The illustrations are colourful and inclusive, with many types of New Zealanders depicted as the readers explore different neighbourhoods. The text is bilingual, with a helpful glossary in the back—I wish this were standard practice and therefore not noteworthy, but every New Zealand book published in Te Reo Māori as well as English is another step forward. According to the publisher’s website, this is a song in book form, which explains why I found the rhythm a little hard to get a hold of when I read it aloud (it does work well as a song because you can change where you stress syllables). You won’t find how to get access to the song in the book or on the website, but you will find it on YouTube or iTunes—it’s cute, and I can imagine children enjoying it.

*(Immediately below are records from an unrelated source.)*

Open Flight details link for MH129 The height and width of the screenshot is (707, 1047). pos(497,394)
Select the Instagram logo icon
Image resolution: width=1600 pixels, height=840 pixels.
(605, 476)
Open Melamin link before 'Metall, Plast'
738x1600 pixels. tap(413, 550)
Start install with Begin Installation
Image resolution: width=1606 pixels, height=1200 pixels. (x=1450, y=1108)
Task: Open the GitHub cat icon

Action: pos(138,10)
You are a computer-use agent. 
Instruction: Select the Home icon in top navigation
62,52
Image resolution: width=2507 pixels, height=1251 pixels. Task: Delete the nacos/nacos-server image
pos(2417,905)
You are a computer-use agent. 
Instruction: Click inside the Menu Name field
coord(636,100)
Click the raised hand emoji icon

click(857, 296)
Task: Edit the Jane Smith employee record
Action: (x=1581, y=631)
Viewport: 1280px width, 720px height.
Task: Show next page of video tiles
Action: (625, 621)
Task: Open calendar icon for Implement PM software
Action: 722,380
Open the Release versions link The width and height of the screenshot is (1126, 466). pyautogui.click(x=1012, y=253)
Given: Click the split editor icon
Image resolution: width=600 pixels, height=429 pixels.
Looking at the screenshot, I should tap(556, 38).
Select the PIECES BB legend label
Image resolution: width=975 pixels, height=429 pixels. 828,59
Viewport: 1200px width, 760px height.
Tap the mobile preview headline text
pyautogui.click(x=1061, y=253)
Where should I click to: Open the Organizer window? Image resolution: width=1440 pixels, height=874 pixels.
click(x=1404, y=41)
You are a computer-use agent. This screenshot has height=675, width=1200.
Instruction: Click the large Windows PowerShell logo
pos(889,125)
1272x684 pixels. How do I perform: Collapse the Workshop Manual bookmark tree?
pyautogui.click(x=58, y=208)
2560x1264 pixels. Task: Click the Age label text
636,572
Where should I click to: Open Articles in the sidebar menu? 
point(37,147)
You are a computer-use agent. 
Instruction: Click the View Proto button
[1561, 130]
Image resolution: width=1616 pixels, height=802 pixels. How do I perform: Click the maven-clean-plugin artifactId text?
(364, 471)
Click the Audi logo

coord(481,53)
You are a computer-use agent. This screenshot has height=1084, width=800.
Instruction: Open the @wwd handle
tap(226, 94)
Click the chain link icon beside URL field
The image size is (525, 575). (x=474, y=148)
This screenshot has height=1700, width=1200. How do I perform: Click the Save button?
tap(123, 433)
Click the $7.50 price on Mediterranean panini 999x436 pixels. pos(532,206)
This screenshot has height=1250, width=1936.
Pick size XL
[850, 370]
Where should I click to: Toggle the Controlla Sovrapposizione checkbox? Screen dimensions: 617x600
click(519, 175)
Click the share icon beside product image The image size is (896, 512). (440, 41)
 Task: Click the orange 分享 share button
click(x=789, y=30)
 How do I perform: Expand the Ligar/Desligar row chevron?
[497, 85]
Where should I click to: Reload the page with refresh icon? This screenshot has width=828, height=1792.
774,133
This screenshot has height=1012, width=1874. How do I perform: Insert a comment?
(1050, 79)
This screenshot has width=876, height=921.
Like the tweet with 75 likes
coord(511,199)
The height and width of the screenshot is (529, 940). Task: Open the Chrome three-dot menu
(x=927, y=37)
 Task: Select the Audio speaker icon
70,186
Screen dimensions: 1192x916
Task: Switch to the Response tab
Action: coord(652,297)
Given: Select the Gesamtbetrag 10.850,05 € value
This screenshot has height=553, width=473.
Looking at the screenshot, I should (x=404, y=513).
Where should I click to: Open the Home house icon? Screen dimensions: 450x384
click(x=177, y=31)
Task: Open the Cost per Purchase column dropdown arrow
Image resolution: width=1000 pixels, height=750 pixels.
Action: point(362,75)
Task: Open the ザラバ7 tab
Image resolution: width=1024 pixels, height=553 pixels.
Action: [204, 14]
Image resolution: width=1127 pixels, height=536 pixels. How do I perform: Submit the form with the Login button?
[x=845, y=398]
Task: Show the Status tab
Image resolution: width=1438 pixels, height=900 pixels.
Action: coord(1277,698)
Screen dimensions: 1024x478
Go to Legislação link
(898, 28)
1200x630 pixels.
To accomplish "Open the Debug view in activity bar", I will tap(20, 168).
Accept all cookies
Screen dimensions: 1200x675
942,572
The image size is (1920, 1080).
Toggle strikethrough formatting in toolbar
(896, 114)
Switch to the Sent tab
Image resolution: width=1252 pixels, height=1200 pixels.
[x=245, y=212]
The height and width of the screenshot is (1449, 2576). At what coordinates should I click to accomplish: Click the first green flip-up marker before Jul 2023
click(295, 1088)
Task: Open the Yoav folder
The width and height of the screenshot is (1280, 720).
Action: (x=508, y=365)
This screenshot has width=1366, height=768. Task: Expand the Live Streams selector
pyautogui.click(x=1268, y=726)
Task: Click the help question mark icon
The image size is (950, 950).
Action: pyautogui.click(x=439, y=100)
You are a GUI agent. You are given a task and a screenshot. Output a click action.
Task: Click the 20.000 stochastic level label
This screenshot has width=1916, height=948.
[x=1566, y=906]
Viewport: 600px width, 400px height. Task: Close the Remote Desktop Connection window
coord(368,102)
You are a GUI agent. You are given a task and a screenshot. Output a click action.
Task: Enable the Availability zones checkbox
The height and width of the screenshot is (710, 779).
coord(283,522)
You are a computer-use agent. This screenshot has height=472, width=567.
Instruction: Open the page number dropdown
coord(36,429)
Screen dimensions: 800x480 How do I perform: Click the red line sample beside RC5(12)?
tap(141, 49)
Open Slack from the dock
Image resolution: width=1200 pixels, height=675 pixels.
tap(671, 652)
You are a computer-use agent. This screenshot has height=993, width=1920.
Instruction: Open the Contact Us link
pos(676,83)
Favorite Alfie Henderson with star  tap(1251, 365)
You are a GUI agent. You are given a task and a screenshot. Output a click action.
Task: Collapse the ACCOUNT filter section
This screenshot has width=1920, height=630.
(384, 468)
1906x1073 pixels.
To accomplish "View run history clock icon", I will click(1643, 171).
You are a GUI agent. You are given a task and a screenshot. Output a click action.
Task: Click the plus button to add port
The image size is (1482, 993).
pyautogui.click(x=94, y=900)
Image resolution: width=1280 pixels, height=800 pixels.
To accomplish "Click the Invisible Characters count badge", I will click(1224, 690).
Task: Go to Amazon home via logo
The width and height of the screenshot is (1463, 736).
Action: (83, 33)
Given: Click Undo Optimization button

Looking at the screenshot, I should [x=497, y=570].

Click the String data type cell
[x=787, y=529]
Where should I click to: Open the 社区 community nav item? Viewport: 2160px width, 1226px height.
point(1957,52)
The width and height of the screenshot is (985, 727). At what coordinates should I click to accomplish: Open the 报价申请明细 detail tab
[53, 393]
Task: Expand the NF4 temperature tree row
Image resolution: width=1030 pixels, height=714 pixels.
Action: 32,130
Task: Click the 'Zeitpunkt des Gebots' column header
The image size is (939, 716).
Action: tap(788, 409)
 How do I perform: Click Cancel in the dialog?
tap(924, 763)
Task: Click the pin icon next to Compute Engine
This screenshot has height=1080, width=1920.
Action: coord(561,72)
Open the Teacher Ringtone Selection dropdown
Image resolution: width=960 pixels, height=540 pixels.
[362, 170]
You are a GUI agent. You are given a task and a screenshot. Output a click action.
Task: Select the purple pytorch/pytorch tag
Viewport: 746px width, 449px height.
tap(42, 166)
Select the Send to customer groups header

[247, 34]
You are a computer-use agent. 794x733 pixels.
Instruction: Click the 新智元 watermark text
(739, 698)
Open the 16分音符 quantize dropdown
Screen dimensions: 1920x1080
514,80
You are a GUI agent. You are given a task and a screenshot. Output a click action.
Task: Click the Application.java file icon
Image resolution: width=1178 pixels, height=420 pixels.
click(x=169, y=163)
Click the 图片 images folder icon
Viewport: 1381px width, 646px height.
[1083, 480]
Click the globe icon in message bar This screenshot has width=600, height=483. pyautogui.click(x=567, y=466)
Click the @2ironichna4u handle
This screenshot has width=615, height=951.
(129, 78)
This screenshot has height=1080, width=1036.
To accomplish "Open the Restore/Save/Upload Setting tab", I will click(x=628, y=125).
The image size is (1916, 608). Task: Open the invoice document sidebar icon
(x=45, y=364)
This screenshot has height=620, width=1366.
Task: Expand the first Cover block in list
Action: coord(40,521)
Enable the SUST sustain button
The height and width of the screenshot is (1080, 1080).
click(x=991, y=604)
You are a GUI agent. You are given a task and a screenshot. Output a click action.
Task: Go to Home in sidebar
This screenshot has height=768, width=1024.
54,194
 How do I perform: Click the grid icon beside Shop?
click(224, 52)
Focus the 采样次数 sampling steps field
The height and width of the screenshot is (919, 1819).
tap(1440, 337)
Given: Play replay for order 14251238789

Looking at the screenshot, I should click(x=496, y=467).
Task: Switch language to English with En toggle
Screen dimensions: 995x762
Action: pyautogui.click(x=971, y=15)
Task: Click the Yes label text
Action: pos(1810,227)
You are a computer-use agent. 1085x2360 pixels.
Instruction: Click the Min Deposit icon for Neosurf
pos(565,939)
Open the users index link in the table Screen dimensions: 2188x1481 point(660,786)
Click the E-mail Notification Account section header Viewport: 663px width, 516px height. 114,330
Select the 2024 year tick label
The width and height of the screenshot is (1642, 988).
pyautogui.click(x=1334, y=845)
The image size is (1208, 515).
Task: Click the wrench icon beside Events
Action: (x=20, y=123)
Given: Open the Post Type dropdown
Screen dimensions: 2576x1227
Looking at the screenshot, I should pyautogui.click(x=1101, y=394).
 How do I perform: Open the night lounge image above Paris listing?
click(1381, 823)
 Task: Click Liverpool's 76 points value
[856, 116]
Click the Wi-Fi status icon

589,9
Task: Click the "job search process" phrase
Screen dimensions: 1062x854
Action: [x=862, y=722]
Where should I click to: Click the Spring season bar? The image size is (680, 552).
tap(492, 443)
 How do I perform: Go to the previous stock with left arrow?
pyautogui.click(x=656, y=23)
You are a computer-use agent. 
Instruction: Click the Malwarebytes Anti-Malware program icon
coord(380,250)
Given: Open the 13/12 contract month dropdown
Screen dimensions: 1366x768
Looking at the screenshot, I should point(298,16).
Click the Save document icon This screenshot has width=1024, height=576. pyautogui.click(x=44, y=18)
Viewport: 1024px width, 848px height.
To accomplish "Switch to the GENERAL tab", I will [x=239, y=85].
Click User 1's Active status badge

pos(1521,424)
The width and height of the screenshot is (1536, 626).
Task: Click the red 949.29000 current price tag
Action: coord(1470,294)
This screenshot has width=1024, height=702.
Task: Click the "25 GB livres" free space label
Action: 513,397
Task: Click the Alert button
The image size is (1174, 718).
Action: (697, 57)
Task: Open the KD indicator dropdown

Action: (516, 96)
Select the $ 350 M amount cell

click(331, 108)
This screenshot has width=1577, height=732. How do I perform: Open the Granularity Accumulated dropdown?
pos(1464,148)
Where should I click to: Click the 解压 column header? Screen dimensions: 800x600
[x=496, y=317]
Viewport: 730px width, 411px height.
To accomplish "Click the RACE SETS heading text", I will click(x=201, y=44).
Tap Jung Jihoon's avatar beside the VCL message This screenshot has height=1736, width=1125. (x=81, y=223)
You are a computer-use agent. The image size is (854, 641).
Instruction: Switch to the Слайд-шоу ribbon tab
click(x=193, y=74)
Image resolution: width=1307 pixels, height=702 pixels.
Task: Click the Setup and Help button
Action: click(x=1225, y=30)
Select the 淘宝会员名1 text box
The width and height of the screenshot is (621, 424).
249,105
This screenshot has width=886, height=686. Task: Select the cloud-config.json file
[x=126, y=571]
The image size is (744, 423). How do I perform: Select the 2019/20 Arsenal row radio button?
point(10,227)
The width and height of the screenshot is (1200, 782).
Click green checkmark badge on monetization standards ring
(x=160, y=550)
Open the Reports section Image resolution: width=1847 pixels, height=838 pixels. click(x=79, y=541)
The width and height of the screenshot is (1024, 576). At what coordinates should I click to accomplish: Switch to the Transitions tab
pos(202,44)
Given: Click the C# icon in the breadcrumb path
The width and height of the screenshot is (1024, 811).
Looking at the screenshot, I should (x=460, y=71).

There’s a bear in the window
By June Pitman-Hayes
Illustrated by Minky Stapleton
Translated by Pānia Papa
The Little Lambs’ Great New Zealand Easter Egg Hunt, by Yvonne Mes, illustrated by Aleksandra Szmidt (Hachette NZ)
This book is a good lesson for me, to not judge a book by its title! I assumed that it would be a very specifically Easter-egg-themed book, so it would sit forgotten about most of the year. I’m pleased to say I was wrong! The book is actually using the idea of an Easter egg hunt to introduce different native NZ birds and their eggs, with a pleasing repetitive rhyme that small children will love. They’ll also love making the bird sounds!
The illustrations are sweet, colourful and clearly New Zealand in origin, and will really appeal to under 5s in particular. There’s a small but helpful information panel on the inside back cover, that gives a little snippet of information about each bird—perfect to share with a curious small person. This book is a wonderful alternative to the chocolate overload that occurs around Easter, and will remain relevant year round.
The Little Lambs’ Great New Zealand Easter Egg Hunt
By Yvonne Mes
Illustrated by Aleksandra Szmidt
Treasure Beyond Measure, by Helen Griffiths, illustrated by Simon Chadwick (Rumpus Books)
This is the sort of book that a child will spend ages with, just looking at the pictures, seeing what they recognise, and counting how many, etc. The illustrations are so full and rich, and even from the mat my students were calling out “look at that rat!” or “why is that rhino there?”. So I can just imagine what would happen if the book was in their laps—they’d be transfixed.
The text is in the form of rhyming couplets, and introduces the reader to the collective nouns for lots of different types of animals. This device gets the reader to the problem in the book—the devastation caused by humans. Thankfully, Griffiths approaches the problem with a light touch; instead of going down a ‘we’re all doomed’ path that would terrify children into inaction, it asks them to be kind and sends a message of hope that changing habits can make a positive difference. If you jump onto the website (listed on the back cover), you can also get an audio version via Spotify, and purchase some downloadable activities.
Treasure beyond measure
By Helen Griffiths
Illustrated by Simon Chadwick
Rachel Moore is a experienced primary school teacher who lives on the Kapiti Coast. Some of her earliest memories are of bed time stories read with her dad, and she has made it her mission to try to pass on her love of books to every child she meets. Her childhood literary heroes are Jo March, Lucy Pevensie, Matilda Wormwood and Elizabeth Bennet. When she grows up, Rachel hopes she'll be able to live in a house big enough for all her books.